** Document extract **
****************
Time is ticking for governments around the world to take meaningful action on two major issues facing the planet, global scientists warn.
A joint report by separate UN scientific bodies has urged leaders to follow through on tackling a pair of pressing problems: climate change and dwindling biodiversity.
They remain optimistic about the potential to simultaneously address the twin threats, but warn some fixes to warming could accelerate extinctions of plants and animals.
It's a catch-22 situation researchers and environmentalists are increasingly navigating.
For example, measures such as expansion of bioenergy crops like corn, or efforts to pull carbon dioxide from the air and bury it, could use so much land – twice the size of India - that the impact would be "fairly catastrophic on biodiversity", co-author and biologist Almut Arneth, at the Karlsruhe Institute of Technology in Germany, said.
Policy responses to climate change and biodiversity loss have long been siloed, with different government agencies responsible for each, co-author Pamela McElwee, a human ecologist at Rutgers University, added.
Shift to a more holistic approach
Like much of Earth's planetary systems, the problems are intertwined, worsen each other, and in the end hurt people, researchers wrote.
"Climate change and biodiversity loss are threatening human well-being as well as society," report co-chair Hans-Otto Portner, a German biologist who helps oversee the impacts group of the UN's Intergovernmental Panel on Climate Change, said.
****************
** Records supplied **
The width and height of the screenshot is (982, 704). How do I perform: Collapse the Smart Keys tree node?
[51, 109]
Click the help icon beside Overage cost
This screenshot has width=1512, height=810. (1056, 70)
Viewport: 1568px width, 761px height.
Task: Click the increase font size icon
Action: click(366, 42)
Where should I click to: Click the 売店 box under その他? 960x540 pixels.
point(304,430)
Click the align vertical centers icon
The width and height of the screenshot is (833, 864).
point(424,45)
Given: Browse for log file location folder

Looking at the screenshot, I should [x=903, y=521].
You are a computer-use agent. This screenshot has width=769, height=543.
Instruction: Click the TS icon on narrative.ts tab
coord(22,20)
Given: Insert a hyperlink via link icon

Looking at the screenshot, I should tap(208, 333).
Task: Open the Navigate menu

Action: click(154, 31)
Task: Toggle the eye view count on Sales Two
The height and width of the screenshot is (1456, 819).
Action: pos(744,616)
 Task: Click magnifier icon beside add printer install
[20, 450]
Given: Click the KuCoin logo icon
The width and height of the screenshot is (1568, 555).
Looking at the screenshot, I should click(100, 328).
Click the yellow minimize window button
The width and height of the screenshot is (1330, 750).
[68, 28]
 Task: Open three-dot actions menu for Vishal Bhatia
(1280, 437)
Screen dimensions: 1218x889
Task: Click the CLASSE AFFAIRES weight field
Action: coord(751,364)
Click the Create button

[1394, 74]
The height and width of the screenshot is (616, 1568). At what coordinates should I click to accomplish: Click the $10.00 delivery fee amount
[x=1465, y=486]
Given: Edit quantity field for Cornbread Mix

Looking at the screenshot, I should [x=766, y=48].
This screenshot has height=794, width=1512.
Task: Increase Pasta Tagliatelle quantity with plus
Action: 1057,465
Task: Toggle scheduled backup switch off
****************
** Exercise **
In the climate and biodiversity article, at which university does Pamela McElwee work? The data above stand apart from the climate and biodiversity article.

** Your response **
Rutgers University